MATERIAL PROVIDED.
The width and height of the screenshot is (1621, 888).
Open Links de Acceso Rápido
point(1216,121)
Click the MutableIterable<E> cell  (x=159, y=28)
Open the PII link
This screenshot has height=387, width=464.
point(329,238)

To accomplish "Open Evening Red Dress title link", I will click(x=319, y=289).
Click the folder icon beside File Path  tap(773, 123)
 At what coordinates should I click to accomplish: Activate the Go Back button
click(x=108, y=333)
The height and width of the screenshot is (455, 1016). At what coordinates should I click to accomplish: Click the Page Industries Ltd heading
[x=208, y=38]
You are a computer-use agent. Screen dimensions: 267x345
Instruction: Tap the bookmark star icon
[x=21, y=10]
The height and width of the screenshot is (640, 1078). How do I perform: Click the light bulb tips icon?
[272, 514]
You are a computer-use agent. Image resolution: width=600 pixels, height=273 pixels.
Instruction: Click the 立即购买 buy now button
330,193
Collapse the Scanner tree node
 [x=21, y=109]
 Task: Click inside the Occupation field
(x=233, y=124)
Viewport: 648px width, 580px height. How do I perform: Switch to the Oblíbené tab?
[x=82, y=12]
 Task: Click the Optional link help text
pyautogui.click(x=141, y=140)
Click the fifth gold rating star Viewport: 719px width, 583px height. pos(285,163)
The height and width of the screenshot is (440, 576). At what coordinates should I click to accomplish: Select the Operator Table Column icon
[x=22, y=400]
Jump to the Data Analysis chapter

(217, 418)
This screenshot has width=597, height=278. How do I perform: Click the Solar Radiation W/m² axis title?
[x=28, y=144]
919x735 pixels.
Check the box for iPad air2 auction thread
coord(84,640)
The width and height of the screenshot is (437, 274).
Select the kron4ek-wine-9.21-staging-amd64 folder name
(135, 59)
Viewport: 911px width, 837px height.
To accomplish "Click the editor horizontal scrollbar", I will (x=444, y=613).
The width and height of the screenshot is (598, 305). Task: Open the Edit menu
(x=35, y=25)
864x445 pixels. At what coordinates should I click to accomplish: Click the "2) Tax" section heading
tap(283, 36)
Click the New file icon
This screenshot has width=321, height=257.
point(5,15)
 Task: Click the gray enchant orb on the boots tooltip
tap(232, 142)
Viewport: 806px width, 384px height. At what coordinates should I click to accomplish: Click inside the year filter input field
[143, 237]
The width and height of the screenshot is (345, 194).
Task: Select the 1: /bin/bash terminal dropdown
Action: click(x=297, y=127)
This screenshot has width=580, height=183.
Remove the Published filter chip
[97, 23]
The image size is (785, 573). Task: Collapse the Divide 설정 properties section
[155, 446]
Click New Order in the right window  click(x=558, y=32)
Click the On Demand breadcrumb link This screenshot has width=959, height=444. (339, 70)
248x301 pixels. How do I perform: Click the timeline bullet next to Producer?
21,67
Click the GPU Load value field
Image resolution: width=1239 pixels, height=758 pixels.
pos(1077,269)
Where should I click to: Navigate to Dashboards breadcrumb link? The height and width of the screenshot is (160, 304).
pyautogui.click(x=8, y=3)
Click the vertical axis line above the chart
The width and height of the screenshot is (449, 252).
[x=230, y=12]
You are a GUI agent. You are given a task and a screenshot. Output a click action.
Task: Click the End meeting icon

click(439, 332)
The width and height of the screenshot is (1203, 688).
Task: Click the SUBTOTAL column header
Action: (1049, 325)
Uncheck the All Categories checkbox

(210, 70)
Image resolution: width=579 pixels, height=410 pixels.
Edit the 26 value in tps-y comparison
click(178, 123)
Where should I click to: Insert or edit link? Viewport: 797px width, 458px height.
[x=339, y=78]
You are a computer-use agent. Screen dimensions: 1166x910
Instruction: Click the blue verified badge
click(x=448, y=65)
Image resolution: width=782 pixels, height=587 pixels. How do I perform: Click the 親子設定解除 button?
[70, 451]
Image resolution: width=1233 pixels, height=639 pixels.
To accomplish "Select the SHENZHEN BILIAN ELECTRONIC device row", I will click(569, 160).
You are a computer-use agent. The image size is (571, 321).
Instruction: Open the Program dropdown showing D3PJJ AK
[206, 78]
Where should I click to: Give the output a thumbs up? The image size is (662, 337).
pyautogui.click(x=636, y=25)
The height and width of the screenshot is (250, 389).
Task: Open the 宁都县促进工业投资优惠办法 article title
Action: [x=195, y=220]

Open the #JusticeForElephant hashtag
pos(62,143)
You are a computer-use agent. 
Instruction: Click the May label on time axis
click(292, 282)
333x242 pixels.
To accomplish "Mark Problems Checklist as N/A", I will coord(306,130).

WHAT IS NEEDED. Could you set down each entry above word for word?

RESPONSE AREA.
The width and height of the screenshot is (1621, 888).
Open Links de Acceso Rápido
point(1216,121)
Click the MutableIterable<E> cell  (x=159, y=28)
Open the PII link
This screenshot has height=387, width=464.
point(329,238)

To accomplish "Open Evening Red Dress title link", I will click(x=319, y=289).
Click the folder icon beside File Path  tap(773, 123)
 At what coordinates should I click to accomplish: Activate the Go Back button
click(x=108, y=333)
The height and width of the screenshot is (455, 1016). At what coordinates should I click to accomplish: Click the Page Industries Ltd heading
[x=208, y=38]
You are a computer-use agent. Screen dimensions: 267x345
Instruction: Tap the bookmark star icon
[x=21, y=10]
The height and width of the screenshot is (640, 1078). How do I perform: Click the light bulb tips icon?
[272, 514]
You are a computer-use agent. Image resolution: width=600 pixels, height=273 pixels.
Instruction: Click the 立即购买 buy now button
330,193
Collapse the Scanner tree node
 [x=21, y=109]
 Task: Click inside the Occupation field
(x=233, y=124)
Viewport: 648px width, 580px height. How do I perform: Switch to the Oblíbené tab?
[x=82, y=12]
 Task: Click the Optional link help text
pyautogui.click(x=141, y=140)
Click the fifth gold rating star Viewport: 719px width, 583px height. pos(285,163)
The height and width of the screenshot is (440, 576). At what coordinates should I click to accomplish: Select the Operator Table Column icon
[x=22, y=400]
Jump to the Data Analysis chapter

(217, 418)
This screenshot has width=597, height=278. How do I perform: Click the Solar Radiation W/m² axis title?
[x=28, y=144]
919x735 pixels.
Check the box for iPad air2 auction thread
coord(84,640)
The width and height of the screenshot is (437, 274).
Select the kron4ek-wine-9.21-staging-amd64 folder name
(135, 59)
Viewport: 911px width, 837px height.
To accomplish "Click the editor horizontal scrollbar", I will (x=444, y=613).
The width and height of the screenshot is (598, 305). Task: Open the Edit menu
(x=35, y=25)
864x445 pixels. At what coordinates should I click to accomplish: Click the "2) Tax" section heading
tap(283, 36)
Click the New file icon
This screenshot has width=321, height=257.
point(5,15)
 Task: Click the gray enchant orb on the boots tooltip
tap(232, 142)
Viewport: 806px width, 384px height. At what coordinates should I click to accomplish: Click inside the year filter input field
[143, 237]
The width and height of the screenshot is (345, 194).
Task: Select the 1: /bin/bash terminal dropdown
Action: click(x=297, y=127)
This screenshot has width=580, height=183.
Remove the Published filter chip
[97, 23]
The image size is (785, 573). Task: Collapse the Divide 설정 properties section
[155, 446]
Click New Order in the right window  click(x=558, y=32)
Click the On Demand breadcrumb link This screenshot has width=959, height=444. (339, 70)
248x301 pixels. How do I perform: Click the timeline bullet next to Producer?
21,67
Click the GPU Load value field
Image resolution: width=1239 pixels, height=758 pixels.
pos(1077,269)
Where should I click to: Navigate to Dashboards breadcrumb link? The height and width of the screenshot is (160, 304).
pyautogui.click(x=8, y=3)
Click the vertical axis line above the chart
The width and height of the screenshot is (449, 252).
[x=230, y=12]
You are a GUI agent. You are given a task and a screenshot. Output a click action.
Task: Click the End meeting icon

click(439, 332)
The width and height of the screenshot is (1203, 688).
Task: Click the SUBTOTAL column header
Action: (1049, 325)
Uncheck the All Categories checkbox

(210, 70)
Image resolution: width=579 pixels, height=410 pixels.
Edit the 26 value in tps-y comparison
click(178, 123)
Where should I click to: Insert or edit link? Viewport: 797px width, 458px height.
[x=339, y=78]
You are a computer-use agent. Screen dimensions: 1166x910
Instruction: Click the blue verified badge
click(x=448, y=65)
Image resolution: width=782 pixels, height=587 pixels. How do I perform: Click the 親子設定解除 button?
[70, 451]
Image resolution: width=1233 pixels, height=639 pixels.
To accomplish "Select the SHENZHEN BILIAN ELECTRONIC device row", I will click(569, 160).
You are a computer-use agent. The image size is (571, 321).
Instruction: Open the Program dropdown showing D3PJJ AK
[206, 78]
Where should I click to: Give the output a thumbs up? The image size is (662, 337).
pyautogui.click(x=636, y=25)
The height and width of the screenshot is (250, 389).
Task: Open the 宁都县促进工业投资优惠办法 article title
Action: [x=195, y=220]

Open the #JusticeForElephant hashtag
pos(62,143)
You are a computer-use agent. 
Instruction: Click the May label on time axis
click(292, 282)
333x242 pixels.
To accomplish "Mark Problems Checklist as N/A", I will coord(306,130).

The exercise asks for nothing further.